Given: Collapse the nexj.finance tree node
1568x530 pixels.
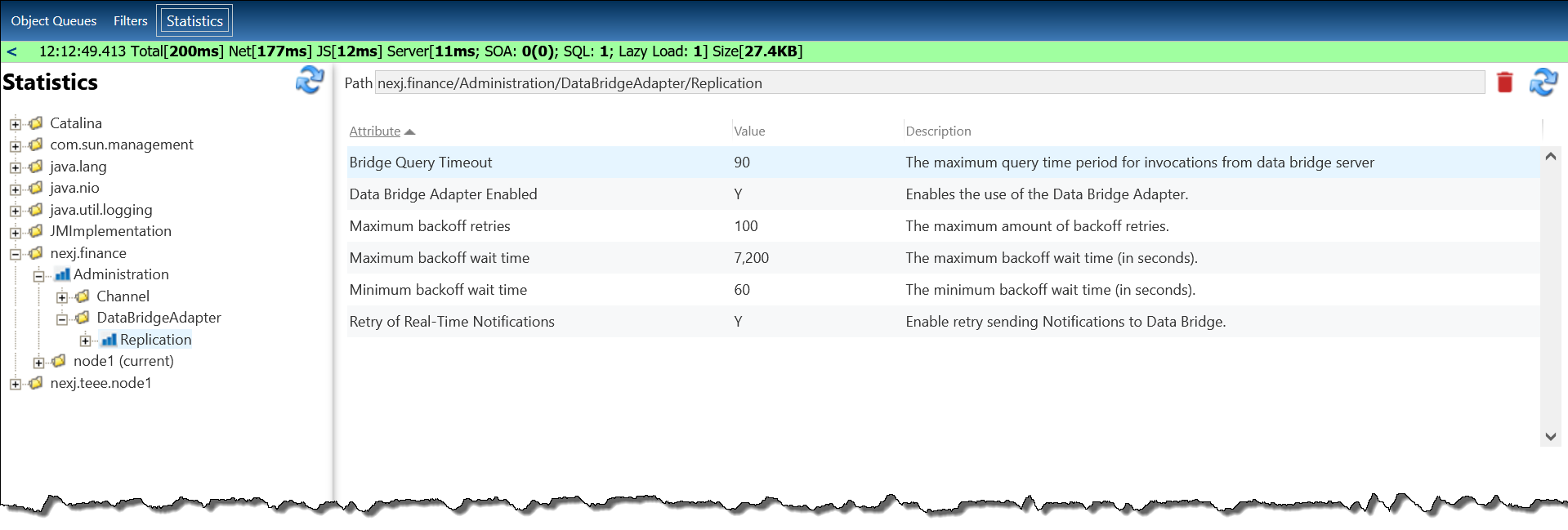Looking at the screenshot, I should tap(16, 254).
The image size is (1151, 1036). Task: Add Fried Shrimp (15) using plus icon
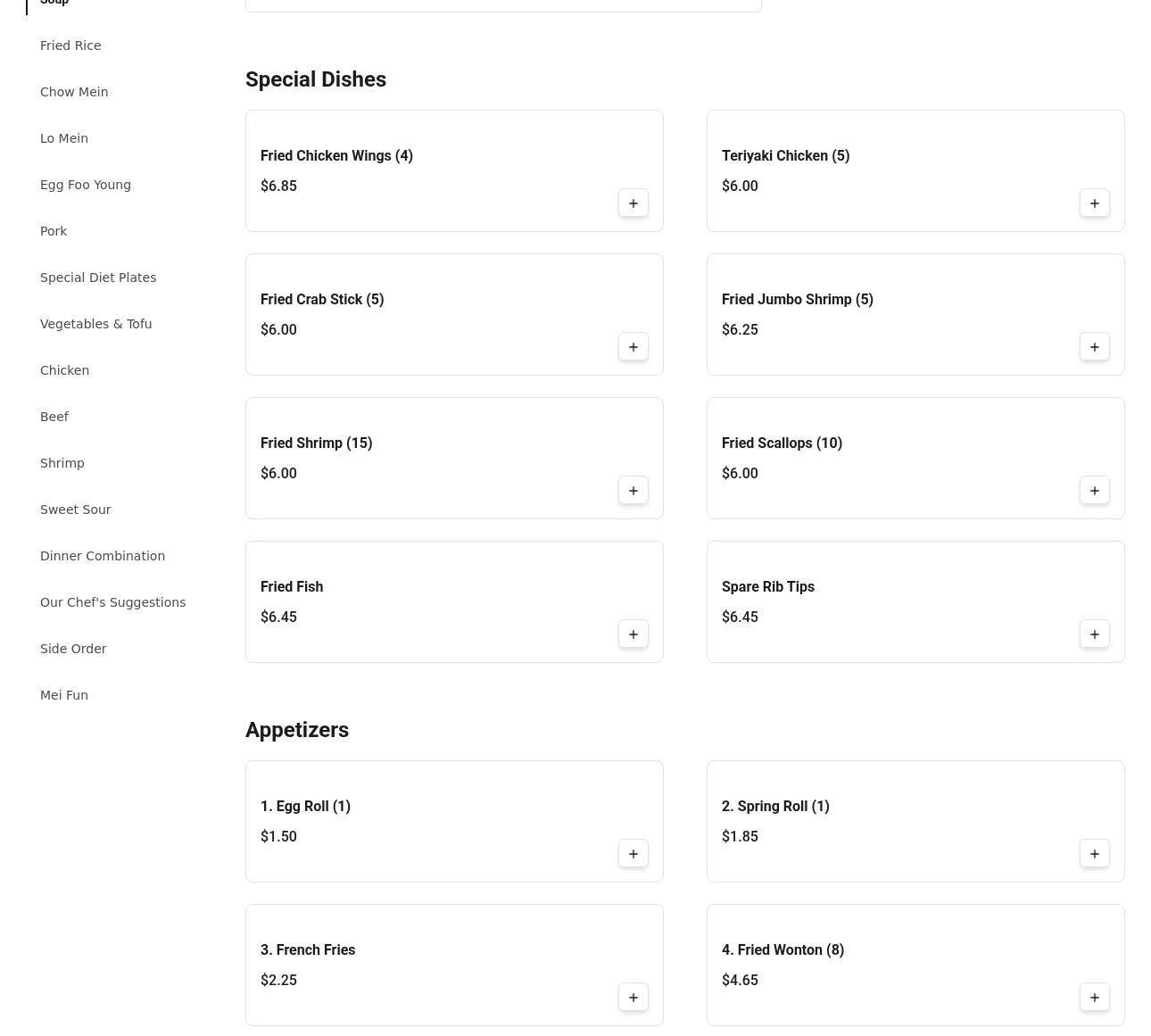(633, 491)
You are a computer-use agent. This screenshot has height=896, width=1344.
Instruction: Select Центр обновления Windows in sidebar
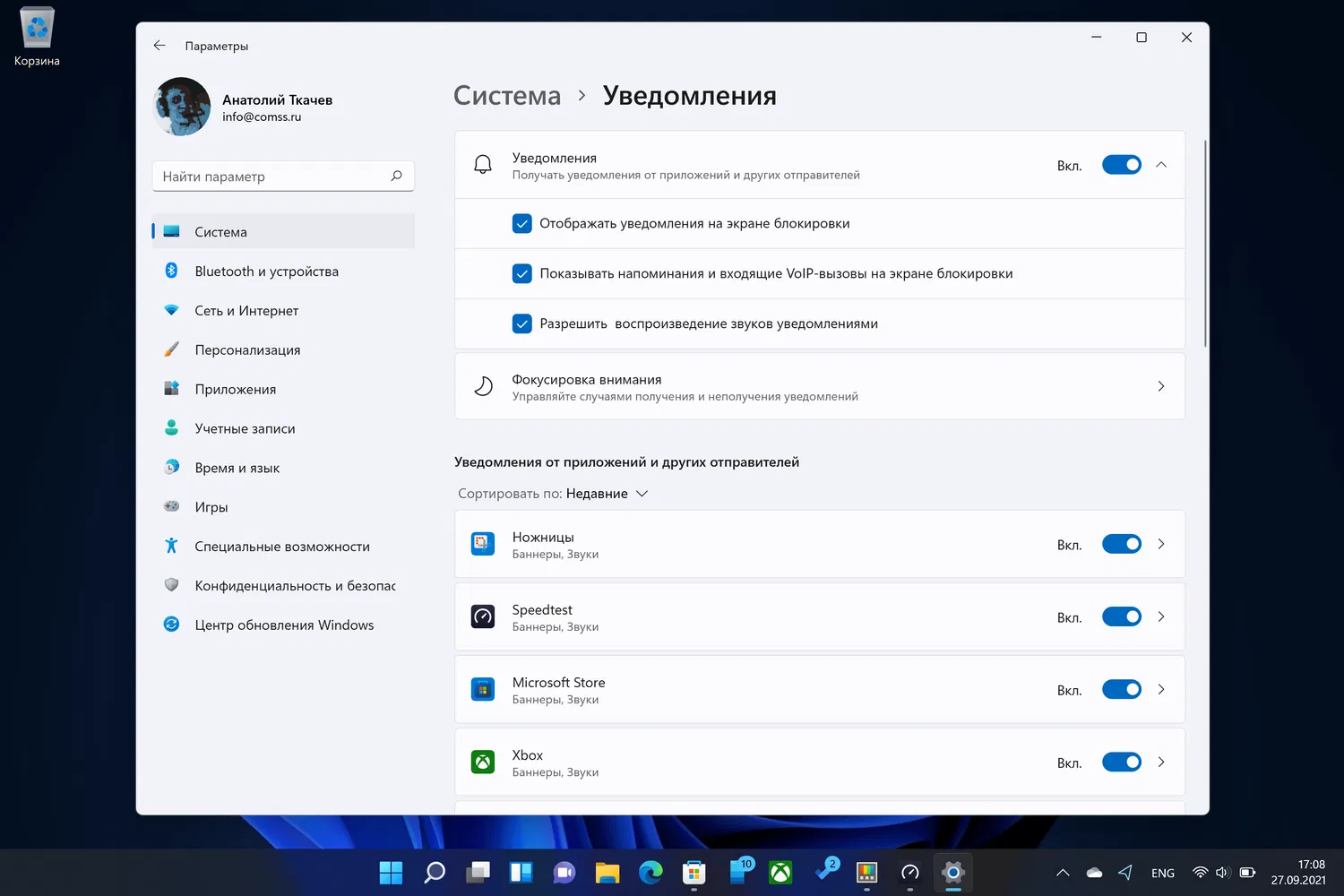(283, 625)
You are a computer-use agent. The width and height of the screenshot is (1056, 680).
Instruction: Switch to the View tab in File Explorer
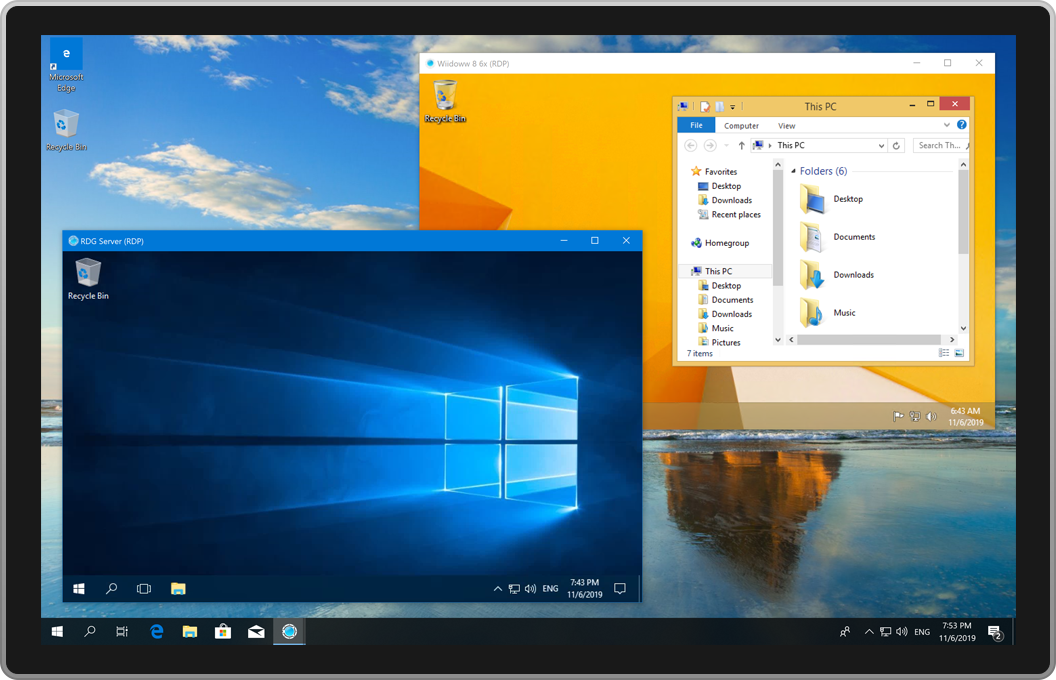click(787, 125)
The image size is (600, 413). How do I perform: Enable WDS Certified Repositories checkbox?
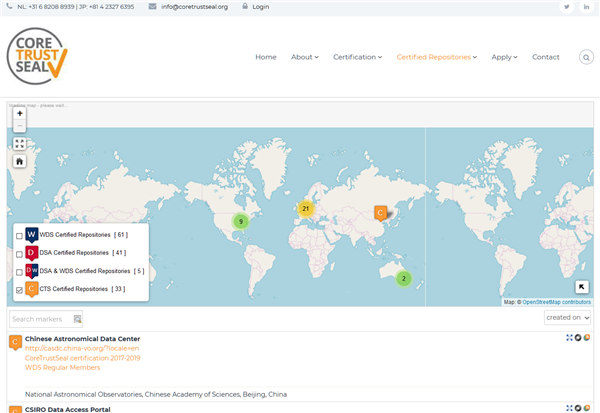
◆ ◆ ◆
- [EXERCISE DIRECTIONS] I would like the lines from the one with "You are a computer-use agent. This" through the last line of the data above retyped exactly, with pictures left out, please.

- [ANSWER SECTION]
You are a computer-use agent. This screenshot has height=896, width=1344.
Instruction: Select Центр обновления Windows in sidebar
(283, 625)
You are a computer-use agent. The width and height of the screenshot is (1056, 680).
Instruction: Switch to the View tab in File Explorer
click(787, 125)
The image size is (600, 413). How do I perform: Enable WDS Certified Repositories checkbox?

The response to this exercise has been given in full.